2:27 PM PST 08/05/2011 by Thomas K. Arnold

But the decline is less than the 6.4 percent drop in the first quarter.

Hollywood is breathing a little easier as an unexpected recovery came to the disc-based home entertainment business in the second quarter of this year.

Total consumer spending on home entertainment appears to have stabilized, with a second-quarter decline of just 3.6%, to $3.99 billion from $4.14 billion in the second quarter of 2010, according to numbers compiled by DEG: The Digital Entertainment Group. Spending fell 6.4% in the first quarter of the year.

For the six months that ended June 30, consumer spending fell 5% from spending in the first half of 2010, to $8.34 billion from $8.78 billion. The drop is softened by the fact that the box office value of movies that were released to the home entertainment market, chiefly on DVD and Blu-ray Disc, was down 16% from the comparable period last year. Q2 numbers for 2010 also were skewed by the April 2010 release of 20th Century Fox Home Entertainment’s Avatar, the top-grossing movie of all time, which has sold more than 12 million discs.

Disc sales were off 16.3% in the second quarter of 2011, to $1.8 billion from $2.15 billion, while electronic sellthrough was down 2.17%, to $129.75 million from $132.63 million in the second quarter of 2010. Rental – including streaming and VOD – was up 11.16%, to $2.06 billion from $1.85 billion.

For the first half, consumers spent $4.2 billion on transactional video – disc rental, streaming and VOD – which is nearly 11% more than they spent in the first six months of 2010. Consumer spending on DVDs, Blu-ray Discs and EST, combined, was off 17.15%, to $4.14 billion.

The biggest loser in the home entertainment arena was brick-and-mortal rental, stung by the bankruptcy sale of Blockbuster Video, once the sector’s 900-pound gorilla. Rental revenue fell 29% in the second quarter after dropping 26.9% in the first quarter, leaving total year-to-date spending as of June 30 at $896.5 million, down from $1.24 billion in the first six months of 2010.
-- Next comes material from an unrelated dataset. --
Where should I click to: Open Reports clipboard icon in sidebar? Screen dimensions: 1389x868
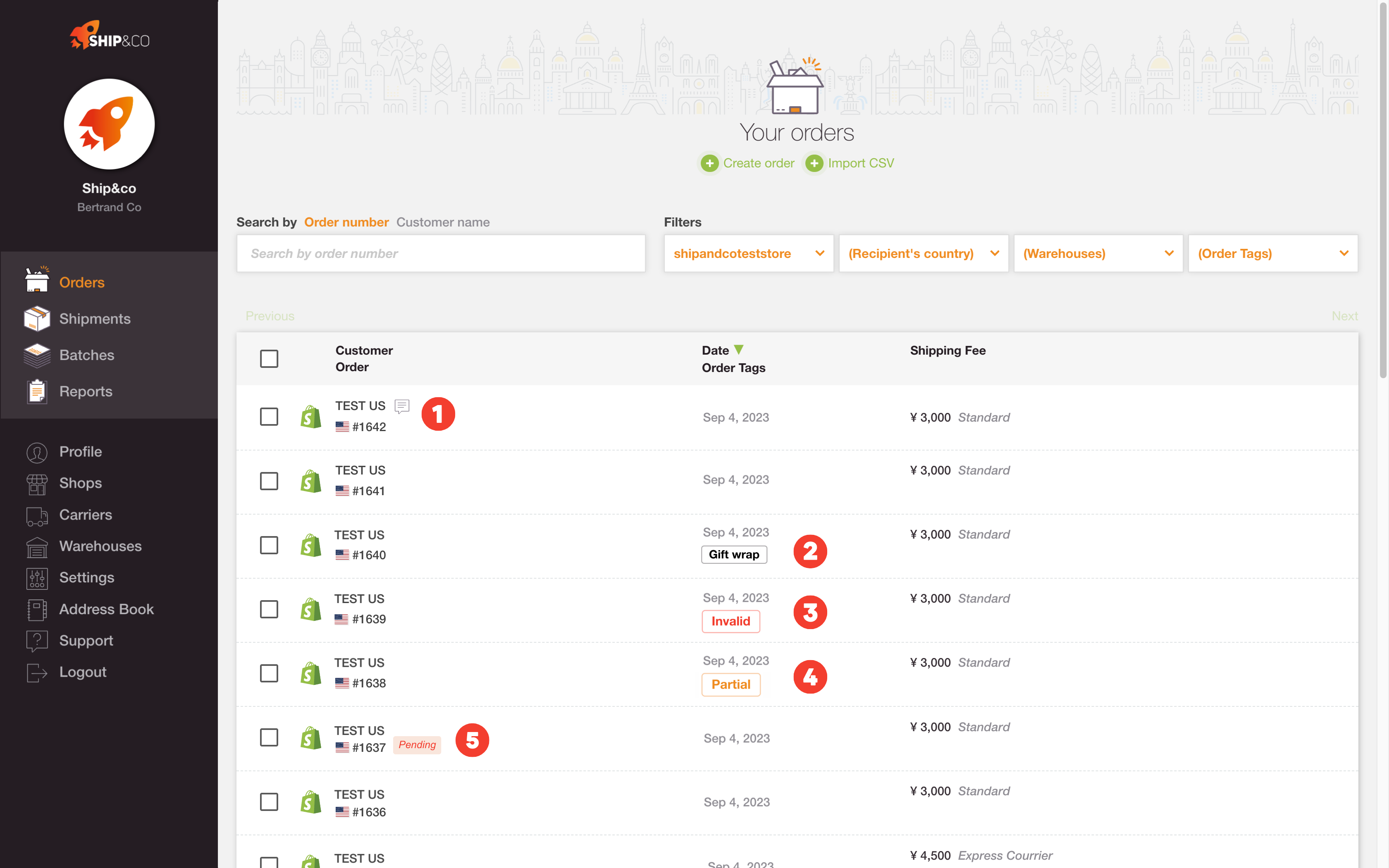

Subscription rental, chiefly from Netflix, rose 45.7% in the first six months of this year, to $1.56 billion from $1.07 billion in the first six months of 2010, although year-to-year numbers are somewhat skewed by the fact that for much of the period Netflix offered a combination disc-and-streaming package to its subscribers.
Kiosk rental, mostly from Redbox, rose 39.8% in the second half, to $805.6 million from $576.4 million in the first half of last year.

Spending on Blu-ray Discs was up a solid 10% in the first half. DEG estimates that the number of U.S. households with at least one Blu-ray Disc playback device rose 16% in the first six months of 2011 to bring total household penetration to more than 31.6 million, making the format one of the fastest-growing new technologies in the home entertainment industry. At the end of the first quarter the total stood at 29.6 million households.